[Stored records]
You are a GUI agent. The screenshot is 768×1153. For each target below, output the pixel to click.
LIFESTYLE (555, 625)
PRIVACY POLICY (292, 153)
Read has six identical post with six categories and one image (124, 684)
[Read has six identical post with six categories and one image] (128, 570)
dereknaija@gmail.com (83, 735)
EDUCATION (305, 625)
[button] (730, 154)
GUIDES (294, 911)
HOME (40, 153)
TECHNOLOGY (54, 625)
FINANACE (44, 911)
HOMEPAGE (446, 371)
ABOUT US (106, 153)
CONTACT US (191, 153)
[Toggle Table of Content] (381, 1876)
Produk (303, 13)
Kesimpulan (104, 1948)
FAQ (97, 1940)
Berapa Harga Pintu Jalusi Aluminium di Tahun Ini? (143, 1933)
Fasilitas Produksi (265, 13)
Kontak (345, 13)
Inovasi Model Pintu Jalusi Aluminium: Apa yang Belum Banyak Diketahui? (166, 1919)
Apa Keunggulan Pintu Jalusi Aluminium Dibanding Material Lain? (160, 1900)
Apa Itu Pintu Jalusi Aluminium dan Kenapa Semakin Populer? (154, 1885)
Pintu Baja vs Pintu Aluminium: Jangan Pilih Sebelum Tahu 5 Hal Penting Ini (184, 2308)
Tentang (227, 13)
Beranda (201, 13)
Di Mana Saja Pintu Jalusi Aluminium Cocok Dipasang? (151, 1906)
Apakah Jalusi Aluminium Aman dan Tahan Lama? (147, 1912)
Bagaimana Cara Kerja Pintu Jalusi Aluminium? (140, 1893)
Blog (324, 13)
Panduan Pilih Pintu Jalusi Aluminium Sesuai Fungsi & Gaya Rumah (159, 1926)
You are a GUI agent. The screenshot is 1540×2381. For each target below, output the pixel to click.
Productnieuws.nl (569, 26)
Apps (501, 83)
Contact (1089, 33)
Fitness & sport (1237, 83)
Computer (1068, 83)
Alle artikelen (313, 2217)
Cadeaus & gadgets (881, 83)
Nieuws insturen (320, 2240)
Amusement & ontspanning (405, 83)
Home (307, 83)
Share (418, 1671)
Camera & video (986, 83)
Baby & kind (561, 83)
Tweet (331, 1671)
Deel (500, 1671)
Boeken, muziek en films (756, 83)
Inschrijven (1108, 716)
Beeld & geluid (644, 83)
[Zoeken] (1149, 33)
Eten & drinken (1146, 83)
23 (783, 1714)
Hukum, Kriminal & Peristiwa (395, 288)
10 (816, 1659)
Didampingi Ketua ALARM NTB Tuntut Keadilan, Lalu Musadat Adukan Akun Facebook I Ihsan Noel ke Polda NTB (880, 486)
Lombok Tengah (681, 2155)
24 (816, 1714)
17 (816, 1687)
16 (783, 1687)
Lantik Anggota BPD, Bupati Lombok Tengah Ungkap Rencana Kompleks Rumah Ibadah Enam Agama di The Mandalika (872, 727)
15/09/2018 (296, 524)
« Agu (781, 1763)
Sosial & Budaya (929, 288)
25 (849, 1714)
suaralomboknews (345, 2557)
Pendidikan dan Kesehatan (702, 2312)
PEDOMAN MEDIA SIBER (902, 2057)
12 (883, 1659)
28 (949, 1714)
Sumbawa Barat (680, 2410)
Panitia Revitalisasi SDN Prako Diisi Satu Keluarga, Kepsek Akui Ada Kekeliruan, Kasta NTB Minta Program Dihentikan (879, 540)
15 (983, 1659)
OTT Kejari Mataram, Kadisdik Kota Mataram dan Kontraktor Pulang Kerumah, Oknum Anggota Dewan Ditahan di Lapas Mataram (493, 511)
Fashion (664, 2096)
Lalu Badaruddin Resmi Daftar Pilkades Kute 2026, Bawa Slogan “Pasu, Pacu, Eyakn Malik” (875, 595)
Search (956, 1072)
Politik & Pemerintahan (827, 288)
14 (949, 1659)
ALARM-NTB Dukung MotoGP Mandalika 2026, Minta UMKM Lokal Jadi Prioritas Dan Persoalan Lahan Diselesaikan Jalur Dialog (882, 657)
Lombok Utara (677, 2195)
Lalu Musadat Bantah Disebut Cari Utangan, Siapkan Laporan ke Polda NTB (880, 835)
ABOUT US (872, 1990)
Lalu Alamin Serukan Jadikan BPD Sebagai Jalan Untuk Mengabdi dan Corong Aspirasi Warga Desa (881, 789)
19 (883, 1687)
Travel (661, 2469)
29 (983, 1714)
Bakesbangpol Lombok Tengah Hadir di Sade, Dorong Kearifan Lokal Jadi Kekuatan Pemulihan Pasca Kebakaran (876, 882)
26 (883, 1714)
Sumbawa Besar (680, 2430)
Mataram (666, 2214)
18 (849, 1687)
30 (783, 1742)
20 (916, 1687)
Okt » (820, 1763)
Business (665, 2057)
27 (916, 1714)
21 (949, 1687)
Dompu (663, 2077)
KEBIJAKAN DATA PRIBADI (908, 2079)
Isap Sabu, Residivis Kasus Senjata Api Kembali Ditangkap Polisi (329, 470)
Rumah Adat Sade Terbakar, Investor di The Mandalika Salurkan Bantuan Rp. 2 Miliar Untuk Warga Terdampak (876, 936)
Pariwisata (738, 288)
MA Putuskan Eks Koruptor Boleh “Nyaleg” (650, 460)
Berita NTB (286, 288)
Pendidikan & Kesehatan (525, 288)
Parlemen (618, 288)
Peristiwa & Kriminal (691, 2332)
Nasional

● Work instructions: Restate every entry above exactly as it stands.

● Solution for this task:
You are a GUI agent. The screenshot is 768×1153. For each target below, output the pixel to click.
LIFESTYLE (555, 625)
PRIVACY POLICY (292, 153)
Read has six identical post with six categories and one image (124, 684)
[Read has six identical post with six categories and one image] (128, 570)
dereknaija@gmail.com (83, 735)
EDUCATION (305, 625)
[button] (730, 154)
GUIDES (294, 911)
HOME (40, 153)
TECHNOLOGY (54, 625)
FINANACE (44, 911)
HOMEPAGE (446, 371)
ABOUT US (106, 153)
CONTACT US (191, 153)
[Toggle Table of Content] (381, 1876)
Produk (303, 13)
Kesimpulan (104, 1948)
FAQ (97, 1940)
Berapa Harga Pintu Jalusi Aluminium di Tahun Ini? (143, 1933)
Fasilitas Produksi (265, 13)
Kontak (345, 13)
Inovasi Model Pintu Jalusi Aluminium: Apa yang Belum Banyak Diketahui? (166, 1919)
Apa Keunggulan Pintu Jalusi Aluminium Dibanding Material Lain? (160, 1900)
Apa Itu Pintu Jalusi Aluminium dan Kenapa Semakin Populer? (154, 1885)
Pintu Baja vs Pintu Aluminium: Jangan Pilih Sebelum Tahu 5 Hal Penting Ini (184, 2308)
Tentang (227, 13)
Beranda (201, 13)
Di Mana Saja Pintu Jalusi Aluminium Cocok Dipasang? (151, 1906)
Apakah Jalusi Aluminium Aman dan Tahan Lama? (147, 1912)
Bagaimana Cara Kerja Pintu Jalusi Aluminium? (140, 1893)
Blog (324, 13)
Panduan Pilih Pintu Jalusi Aluminium Sesuai Fungsi & Gaya Rumah (159, 1926)
You are a GUI agent. The screenshot is 1540×2381. For each target below, output the pixel to click.
Productnieuws.nl (569, 26)
Apps (501, 83)
Contact (1089, 33)
Fitness & sport (1237, 83)
Computer (1068, 83)
Alle artikelen (313, 2217)
Cadeaus & gadgets (881, 83)
Nieuws insturen (320, 2240)
Amusement & ontspanning (405, 83)
Home (307, 83)
Share (418, 1671)
Camera & video (986, 83)
Baby & kind (561, 83)
Tweet (331, 1671)
Deel (500, 1671)
Boeken, muziek en films (756, 83)
Inschrijven (1108, 716)
Beeld & geluid (644, 83)
[Zoeken] (1149, 33)
Eten & drinken (1146, 83)
23 (783, 1714)
Hukum, Kriminal & Peristiwa (395, 288)
10 (816, 1659)
Didampingi Ketua ALARM NTB Tuntut Keadilan, Lalu Musadat Adukan Akun Facebook I Ihsan Noel ke Polda NTB (880, 486)
Lombok Tengah (681, 2155)
24 (816, 1714)
17 (816, 1687)
16 (783, 1687)
Lantik Anggota BPD, Bupati Lombok Tengah Ungkap Rencana Kompleks Rumah Ibadah Enam Agama di The Mandalika (872, 727)
15/09/2018 (296, 524)
« Agu (781, 1763)
Sosial & Budaya (929, 288)
25 (849, 1714)
suaralomboknews (345, 2557)
Pendidikan dan Kesehatan (702, 2312)
PEDOMAN MEDIA SIBER (902, 2057)
12 (883, 1659)
28 (949, 1714)
Sumbawa Barat (680, 2410)
Panitia Revitalisasi SDN Prako Diisi Satu Keluarga, Kepsek Akui Ada Kekeliruan, Kasta NTB Minta Program Dihentikan (879, 540)
15 (983, 1659)
OTT Kejari Mataram, Kadisdik Kota Mataram dan Kontraktor Pulang Kerumah, Oknum Anggota Dewan Ditahan di Lapas Mataram (493, 511)
Fashion (664, 2096)
Lalu Badaruddin Resmi Daftar Pilkades Kute 2026, Bawa Slogan “Pasu, Pacu, Eyakn Malik” (875, 595)
Search (956, 1072)
Politik & Pemerintahan (827, 288)
14 (949, 1659)
ALARM-NTB Dukung MotoGP Mandalika 2026, Minta UMKM Lokal Jadi Prioritas Dan Persoalan Lahan Diselesaikan Jalur Dialog (882, 657)
Lombok Utara (677, 2195)
Lalu Musadat Bantah Disebut Cari Utangan, Siapkan Laporan ke Polda NTB (880, 835)
ABOUT US (872, 1990)
Lalu Alamin Serukan Jadikan BPD Sebagai Jalan Untuk Mengabdi dan Corong Aspirasi Warga Desa (881, 789)
19 (883, 1687)
Travel (661, 2469)
29 (983, 1714)
Bakesbangpol Lombok Tengah Hadir di Sade, Dorong Kearifan Lokal Jadi Kekuatan Pemulihan Pasca Kebakaran (876, 882)
26 (883, 1714)
Sumbawa Besar (680, 2430)
Mataram (666, 2214)
18 (849, 1687)
30 (783, 1742)
20 (916, 1687)
Okt » (820, 1763)
Business (665, 2057)
27 (916, 1714)
21 (949, 1687)
Dompu (663, 2077)
KEBIJAKAN DATA PRIBADI (908, 2079)
Isap Sabu, Residivis Kasus Senjata Api Kembali Ditangkap Polisi (329, 470)
Rumah Adat Sade Terbakar, Investor di The Mandalika Salurkan Bantuan Rp. 2 Miliar Untuk Warga Terdampak (876, 936)
Pariwisata (738, 288)
MA Putuskan Eks Koruptor Boleh “Nyaleg” (650, 460)
Berita NTB (286, 288)
Pendidikan & Kesehatan (525, 288)
Parlemen (618, 288)
Peristiwa & Kriminal (691, 2332)
Nasional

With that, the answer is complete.